**Dataset entries:**
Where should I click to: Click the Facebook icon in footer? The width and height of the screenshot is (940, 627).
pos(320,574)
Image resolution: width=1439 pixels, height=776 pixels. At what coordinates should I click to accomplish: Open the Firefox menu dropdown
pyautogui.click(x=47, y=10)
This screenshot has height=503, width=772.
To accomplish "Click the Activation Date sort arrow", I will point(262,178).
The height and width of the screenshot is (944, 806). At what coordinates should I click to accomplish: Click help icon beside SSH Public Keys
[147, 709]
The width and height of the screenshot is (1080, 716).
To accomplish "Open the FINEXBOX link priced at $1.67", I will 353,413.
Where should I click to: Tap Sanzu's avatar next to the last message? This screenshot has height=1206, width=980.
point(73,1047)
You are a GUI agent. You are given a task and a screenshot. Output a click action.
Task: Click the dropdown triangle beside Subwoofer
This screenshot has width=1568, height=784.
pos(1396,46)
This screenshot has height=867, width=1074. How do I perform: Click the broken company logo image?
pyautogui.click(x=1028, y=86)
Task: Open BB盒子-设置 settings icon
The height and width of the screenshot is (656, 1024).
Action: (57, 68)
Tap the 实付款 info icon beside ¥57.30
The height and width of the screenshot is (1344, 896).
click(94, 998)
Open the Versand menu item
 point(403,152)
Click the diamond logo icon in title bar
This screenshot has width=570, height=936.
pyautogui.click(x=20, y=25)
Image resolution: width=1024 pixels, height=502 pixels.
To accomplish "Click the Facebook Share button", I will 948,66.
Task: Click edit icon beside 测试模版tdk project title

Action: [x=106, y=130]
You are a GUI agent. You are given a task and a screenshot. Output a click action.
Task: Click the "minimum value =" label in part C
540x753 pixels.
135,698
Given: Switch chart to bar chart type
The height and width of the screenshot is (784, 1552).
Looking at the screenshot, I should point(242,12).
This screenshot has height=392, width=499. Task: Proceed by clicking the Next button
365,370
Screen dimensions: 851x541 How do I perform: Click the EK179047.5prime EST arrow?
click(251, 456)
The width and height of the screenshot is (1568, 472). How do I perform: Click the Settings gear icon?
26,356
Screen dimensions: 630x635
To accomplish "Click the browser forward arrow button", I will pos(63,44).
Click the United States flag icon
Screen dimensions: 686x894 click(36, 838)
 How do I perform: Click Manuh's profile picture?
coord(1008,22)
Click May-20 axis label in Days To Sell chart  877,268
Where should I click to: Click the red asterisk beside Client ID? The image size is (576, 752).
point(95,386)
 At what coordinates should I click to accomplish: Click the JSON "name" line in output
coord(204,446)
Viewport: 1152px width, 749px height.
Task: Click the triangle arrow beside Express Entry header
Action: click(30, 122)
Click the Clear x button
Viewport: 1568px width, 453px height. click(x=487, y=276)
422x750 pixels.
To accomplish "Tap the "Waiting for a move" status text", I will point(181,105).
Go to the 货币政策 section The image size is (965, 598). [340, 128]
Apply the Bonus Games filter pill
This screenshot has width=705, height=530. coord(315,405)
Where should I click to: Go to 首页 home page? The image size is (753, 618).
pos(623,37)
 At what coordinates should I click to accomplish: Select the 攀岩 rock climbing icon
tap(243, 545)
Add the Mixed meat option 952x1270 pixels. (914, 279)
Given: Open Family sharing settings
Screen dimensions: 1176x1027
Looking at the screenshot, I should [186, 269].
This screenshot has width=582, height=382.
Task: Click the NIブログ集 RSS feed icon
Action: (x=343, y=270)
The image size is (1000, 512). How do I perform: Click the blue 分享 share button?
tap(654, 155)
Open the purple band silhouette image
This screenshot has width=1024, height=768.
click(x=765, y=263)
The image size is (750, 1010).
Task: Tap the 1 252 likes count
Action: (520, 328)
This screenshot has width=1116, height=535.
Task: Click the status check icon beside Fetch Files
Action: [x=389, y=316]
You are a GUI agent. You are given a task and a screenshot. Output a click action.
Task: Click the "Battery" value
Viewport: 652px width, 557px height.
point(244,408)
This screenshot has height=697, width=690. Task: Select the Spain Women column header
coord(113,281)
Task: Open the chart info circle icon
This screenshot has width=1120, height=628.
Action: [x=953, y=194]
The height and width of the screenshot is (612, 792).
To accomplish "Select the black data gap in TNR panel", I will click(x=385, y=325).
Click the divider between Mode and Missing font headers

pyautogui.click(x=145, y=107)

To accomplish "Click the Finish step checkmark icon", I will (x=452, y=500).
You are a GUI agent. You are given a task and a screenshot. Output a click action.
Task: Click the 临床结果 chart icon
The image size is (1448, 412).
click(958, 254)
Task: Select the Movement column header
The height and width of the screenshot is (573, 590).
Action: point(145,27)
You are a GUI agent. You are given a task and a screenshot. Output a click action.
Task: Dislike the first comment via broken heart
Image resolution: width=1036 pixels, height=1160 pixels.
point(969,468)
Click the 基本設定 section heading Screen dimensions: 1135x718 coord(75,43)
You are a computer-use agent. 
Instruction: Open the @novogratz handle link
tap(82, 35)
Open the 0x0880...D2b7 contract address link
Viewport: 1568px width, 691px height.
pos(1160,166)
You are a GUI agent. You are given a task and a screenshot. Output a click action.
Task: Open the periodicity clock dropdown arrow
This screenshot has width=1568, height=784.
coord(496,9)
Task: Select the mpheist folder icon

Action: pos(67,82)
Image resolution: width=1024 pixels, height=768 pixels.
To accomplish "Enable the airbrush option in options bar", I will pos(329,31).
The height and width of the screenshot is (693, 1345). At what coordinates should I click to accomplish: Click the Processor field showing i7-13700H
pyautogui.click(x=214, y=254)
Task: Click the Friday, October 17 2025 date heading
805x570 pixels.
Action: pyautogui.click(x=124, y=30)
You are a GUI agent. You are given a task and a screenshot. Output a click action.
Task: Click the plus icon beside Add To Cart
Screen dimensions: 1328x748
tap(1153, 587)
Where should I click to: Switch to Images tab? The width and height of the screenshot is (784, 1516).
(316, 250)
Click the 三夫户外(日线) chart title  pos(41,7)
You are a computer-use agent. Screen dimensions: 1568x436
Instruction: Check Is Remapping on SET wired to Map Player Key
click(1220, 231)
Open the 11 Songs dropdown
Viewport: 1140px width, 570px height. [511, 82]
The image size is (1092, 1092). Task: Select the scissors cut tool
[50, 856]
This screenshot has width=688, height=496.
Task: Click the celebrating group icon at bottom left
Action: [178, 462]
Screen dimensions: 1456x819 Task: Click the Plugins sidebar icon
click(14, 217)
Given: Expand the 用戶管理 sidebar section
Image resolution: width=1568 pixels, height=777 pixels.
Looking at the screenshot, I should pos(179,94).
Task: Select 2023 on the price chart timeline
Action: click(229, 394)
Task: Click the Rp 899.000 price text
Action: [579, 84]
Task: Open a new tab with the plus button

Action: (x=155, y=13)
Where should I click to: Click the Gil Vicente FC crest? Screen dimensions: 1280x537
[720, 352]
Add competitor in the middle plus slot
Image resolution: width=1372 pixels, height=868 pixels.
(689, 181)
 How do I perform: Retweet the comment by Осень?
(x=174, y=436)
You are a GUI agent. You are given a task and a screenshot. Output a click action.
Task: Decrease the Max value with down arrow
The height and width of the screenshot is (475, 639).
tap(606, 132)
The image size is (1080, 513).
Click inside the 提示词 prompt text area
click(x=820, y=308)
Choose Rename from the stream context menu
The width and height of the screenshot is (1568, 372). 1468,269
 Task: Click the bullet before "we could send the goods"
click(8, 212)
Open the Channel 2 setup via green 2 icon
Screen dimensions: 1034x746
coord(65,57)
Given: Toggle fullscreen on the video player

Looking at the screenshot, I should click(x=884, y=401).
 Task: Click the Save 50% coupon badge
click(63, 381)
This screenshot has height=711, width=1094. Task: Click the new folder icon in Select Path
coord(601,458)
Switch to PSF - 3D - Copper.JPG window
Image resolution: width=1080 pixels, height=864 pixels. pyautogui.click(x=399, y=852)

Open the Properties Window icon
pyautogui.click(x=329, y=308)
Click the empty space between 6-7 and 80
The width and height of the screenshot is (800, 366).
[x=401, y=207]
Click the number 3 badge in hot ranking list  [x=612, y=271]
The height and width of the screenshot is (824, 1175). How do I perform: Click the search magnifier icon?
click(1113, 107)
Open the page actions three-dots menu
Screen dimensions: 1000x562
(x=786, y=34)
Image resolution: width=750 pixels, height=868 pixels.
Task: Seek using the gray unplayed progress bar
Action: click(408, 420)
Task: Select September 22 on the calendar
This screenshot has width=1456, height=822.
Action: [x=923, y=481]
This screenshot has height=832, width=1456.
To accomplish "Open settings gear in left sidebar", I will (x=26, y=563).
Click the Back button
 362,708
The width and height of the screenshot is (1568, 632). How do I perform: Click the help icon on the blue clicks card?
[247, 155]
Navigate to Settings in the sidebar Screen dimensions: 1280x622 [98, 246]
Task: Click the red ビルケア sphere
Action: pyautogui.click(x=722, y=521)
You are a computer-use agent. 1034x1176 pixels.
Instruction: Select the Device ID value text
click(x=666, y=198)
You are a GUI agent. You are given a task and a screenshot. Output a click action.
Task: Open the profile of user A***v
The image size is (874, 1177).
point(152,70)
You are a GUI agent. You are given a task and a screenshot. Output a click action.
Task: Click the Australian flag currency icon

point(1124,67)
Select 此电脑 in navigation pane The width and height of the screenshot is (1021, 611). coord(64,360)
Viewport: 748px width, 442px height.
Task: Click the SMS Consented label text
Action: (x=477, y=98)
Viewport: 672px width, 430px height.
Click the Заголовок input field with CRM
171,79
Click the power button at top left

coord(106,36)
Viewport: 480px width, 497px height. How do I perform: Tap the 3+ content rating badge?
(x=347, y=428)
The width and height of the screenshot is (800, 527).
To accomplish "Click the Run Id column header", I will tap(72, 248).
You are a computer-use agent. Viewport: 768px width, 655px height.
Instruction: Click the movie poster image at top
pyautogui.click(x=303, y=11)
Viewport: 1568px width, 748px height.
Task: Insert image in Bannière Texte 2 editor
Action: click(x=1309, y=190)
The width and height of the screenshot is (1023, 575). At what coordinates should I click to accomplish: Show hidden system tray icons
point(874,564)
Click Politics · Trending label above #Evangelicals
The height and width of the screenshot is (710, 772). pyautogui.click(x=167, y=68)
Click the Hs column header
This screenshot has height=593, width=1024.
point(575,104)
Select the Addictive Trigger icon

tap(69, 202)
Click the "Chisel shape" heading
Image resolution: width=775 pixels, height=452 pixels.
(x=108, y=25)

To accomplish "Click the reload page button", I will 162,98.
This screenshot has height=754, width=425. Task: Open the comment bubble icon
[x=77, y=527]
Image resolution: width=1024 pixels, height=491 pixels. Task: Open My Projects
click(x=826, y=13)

**EXERCISE INSTRUCTIONS:**
Whenever a line of the entries contains "section", it counts toward the total; state that total alone.

**OUTPUT OF THE EXERCISE:**
3